3.1      PARTICIPANT ELECTIVE DEFERRALS. For each Plan Year, a Participant may
         elect to defer, as his or her Annual Deferral Amount, such portion of
         his Director's Compensation as is set forth in the Participant's
         Election Form with respect to the Plan Year. The election shall be
         irrevocable with respect to compensation covered by the election until
         the end of the Plan Year. If no election is made, the amount deferred
         shall be zero. If an election is made to defer Director Compensation,
         then the minimum Annual Deferral Amount shall be $2,400, and the
         maximum Annual Deferral Amount shall be 50 percent of the Participant's
         Directors' Compensation for the year.
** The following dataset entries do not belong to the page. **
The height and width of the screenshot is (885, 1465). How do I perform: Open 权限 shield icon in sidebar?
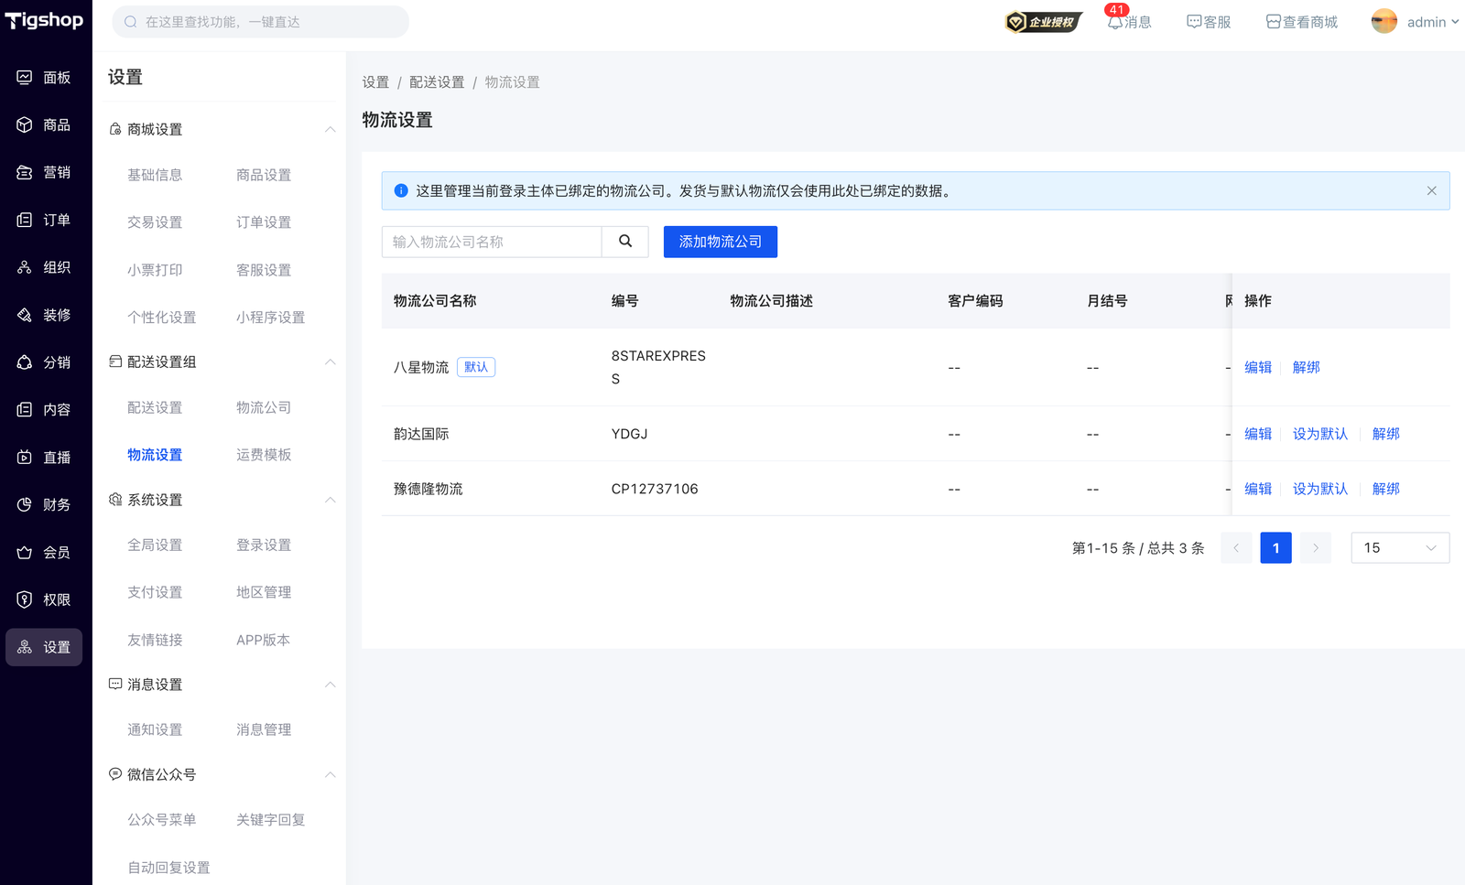[25, 600]
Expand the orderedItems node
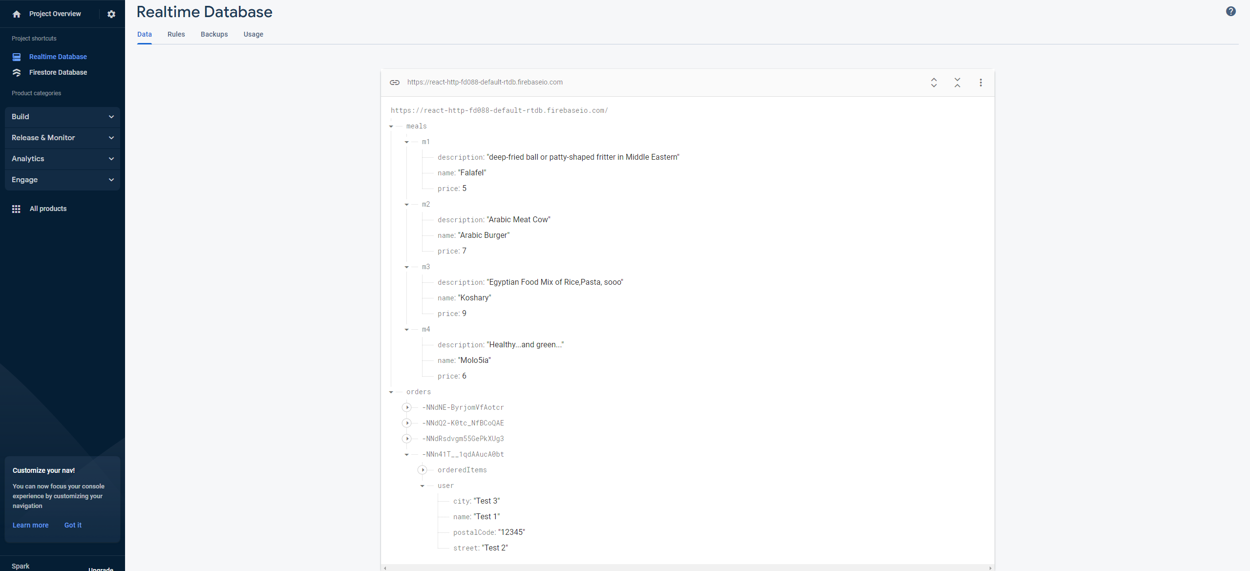The image size is (1250, 571). click(423, 470)
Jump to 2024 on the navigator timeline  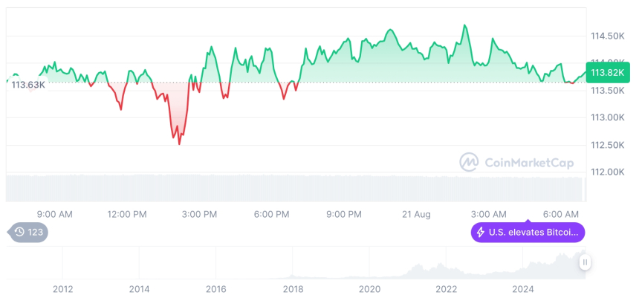(x=523, y=288)
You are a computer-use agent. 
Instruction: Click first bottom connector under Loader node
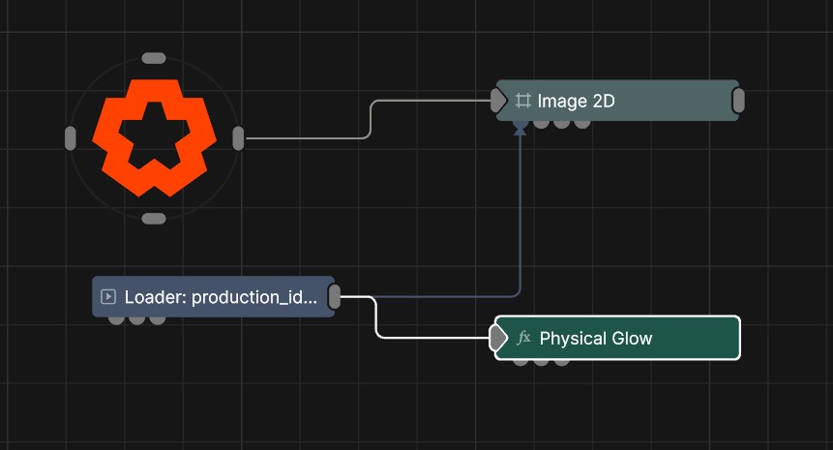point(116,320)
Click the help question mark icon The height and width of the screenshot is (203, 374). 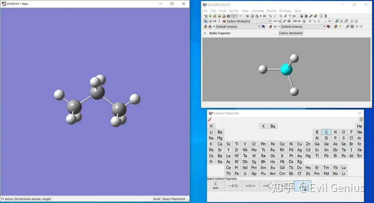361,119
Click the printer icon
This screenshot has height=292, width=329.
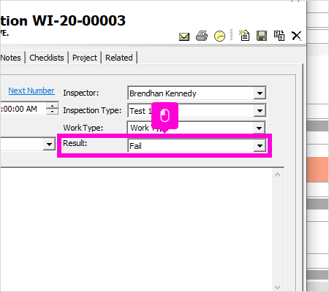tap(202, 36)
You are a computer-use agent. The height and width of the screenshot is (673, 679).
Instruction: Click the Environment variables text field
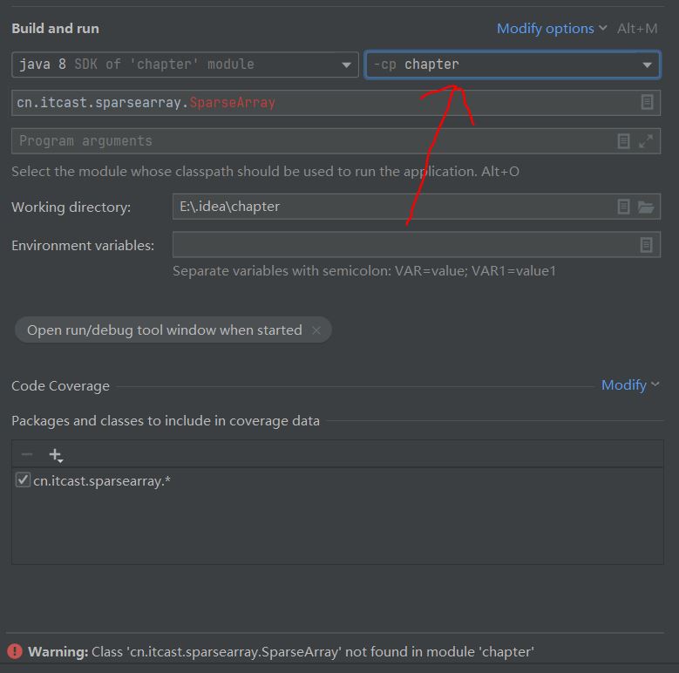[401, 245]
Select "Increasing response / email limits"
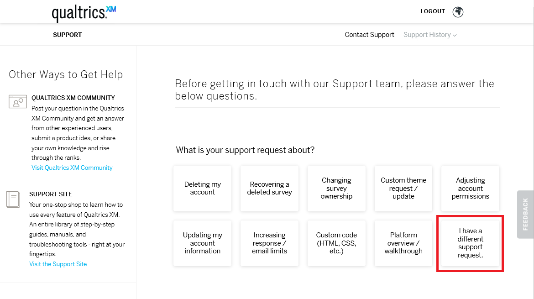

Notwithstanding the foregoing, if
         a Participant first becomes a Participant after the first day of a Plan
         Year, the maximum Annual Deferral Amount shall be limited to the amount
         of compensation not yet earned by the Participant as of the date the
         Participant submits a Plan Agreement and Election Form to the Committee
         for acceptance.

3.2      RESERVED.

3.3      ELECTION TO DEFER; EFFECT OF ELECTION FORM.

         (a)      FIRST PLAN YEAR. In connection with a Participant's
                  commencement of participation in the Plan, the Participant
                  shall make an irrevocable deferral election for the Plan Year
                  in which the Participant commences participation in the Plan,
                  along with such other elections as the Committee deems
                  necessary or desirable under the Plan. For these elections to
                  be valid, the Election Form must be completed and signed by
                  the Participant, timely delivered to the Committee and
                  accepted by the Committee.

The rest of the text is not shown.